Keep the shipped data flat and parse it once. A word,distance table is trivial to generate, diff in version control, and parse into a Map and a Set at module load. There is no custom binary format to maintain.

Mind the graph-construction cost if you scale up. Generating neighbors with per-position membership tests is O(N x L x 26) across the dictionary. At four letters and a 26-letter alphabet, that is nothing. For longer words or larger alphabets, the classic optimization is to bucket words by wildcard patterns such as *OOP, P*OP, PO*P, and POO*, so words sharing a bucket are neighbors. That builds adjacency in O(N x L) and is worth the switch only when the simple version starts to hurt.

Guard the edges. Unknown words return a sentinel distance of -1 rather than throwing, and the descent has a natural termination because the distance strictly decreases. A small step cap is a cheap safety net against any future data inconsistency.

Many shortest paths can exist. Several routes can tie for par. The greedy descent returns one valid par path, which is all the game needs to show, and scoring by step count treats every par route as equal.

Where This Pattern Applies

The technique generalizes to any setting where many shortest-path queries share a fixed endpoint over a static graph:

• Routing toward a single sink, such as a depot or an exit.
• Autocomplete ranking by edit distance to a fixed term.
• Game hint systems and grid flow fields, where a unit always heads toward one goal.
• Any repeated shortest-path query to a constant target where the graph rarely changes.

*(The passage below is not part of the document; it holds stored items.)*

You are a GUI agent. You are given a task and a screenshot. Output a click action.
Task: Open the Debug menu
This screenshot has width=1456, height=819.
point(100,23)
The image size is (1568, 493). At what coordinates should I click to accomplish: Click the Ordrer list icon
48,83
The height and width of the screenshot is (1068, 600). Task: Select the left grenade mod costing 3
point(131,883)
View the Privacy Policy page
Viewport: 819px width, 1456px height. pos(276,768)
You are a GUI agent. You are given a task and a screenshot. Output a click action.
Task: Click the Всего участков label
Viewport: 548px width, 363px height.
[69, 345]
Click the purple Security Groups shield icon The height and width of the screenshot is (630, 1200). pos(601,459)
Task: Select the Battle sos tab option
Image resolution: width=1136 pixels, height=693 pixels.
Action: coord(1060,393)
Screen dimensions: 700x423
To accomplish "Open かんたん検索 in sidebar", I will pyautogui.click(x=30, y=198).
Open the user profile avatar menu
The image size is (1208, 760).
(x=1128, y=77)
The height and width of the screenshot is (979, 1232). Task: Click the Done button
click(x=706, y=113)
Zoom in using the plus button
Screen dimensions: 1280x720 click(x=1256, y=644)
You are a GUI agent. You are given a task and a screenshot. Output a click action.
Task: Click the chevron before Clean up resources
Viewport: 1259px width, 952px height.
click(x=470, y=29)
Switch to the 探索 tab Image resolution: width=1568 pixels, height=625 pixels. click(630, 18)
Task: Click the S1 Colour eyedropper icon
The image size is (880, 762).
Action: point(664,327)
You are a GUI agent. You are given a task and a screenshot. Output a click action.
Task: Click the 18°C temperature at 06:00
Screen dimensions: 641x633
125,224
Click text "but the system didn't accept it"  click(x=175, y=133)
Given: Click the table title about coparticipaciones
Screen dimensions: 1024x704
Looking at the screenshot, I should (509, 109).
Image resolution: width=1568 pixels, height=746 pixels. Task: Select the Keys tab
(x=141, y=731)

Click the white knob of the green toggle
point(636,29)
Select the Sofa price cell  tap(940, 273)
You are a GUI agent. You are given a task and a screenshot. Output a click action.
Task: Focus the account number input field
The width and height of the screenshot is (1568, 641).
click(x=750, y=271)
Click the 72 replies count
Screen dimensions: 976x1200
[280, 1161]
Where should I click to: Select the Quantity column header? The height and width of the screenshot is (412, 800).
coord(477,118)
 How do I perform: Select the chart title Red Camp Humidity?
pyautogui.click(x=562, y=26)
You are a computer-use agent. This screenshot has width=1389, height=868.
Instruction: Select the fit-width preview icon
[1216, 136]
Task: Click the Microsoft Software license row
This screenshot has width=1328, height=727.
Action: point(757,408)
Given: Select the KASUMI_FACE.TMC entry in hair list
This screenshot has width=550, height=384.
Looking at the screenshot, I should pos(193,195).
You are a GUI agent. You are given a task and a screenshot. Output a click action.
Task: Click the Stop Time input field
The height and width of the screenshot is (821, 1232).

The limits follow from the assumptions. The field assumes a fixed target and a static graph. Change the target or the word set, and you rebuild the field, which is a build-time cost rather than a request-time one. For variable targets, a bidirectional search or a small set of precomputed fields, one per target, keeps most of the benefit.

The lesson that stuck with me is simple. When a search always ends in the same place, stop searching forward from the start. Search backward from the end once, write down the answer for every node, and let the runtime read instead of compute. You can see the result running live at Poople, where every par score and every shortest solution is a lookup into a table that was built before you ever opened the page.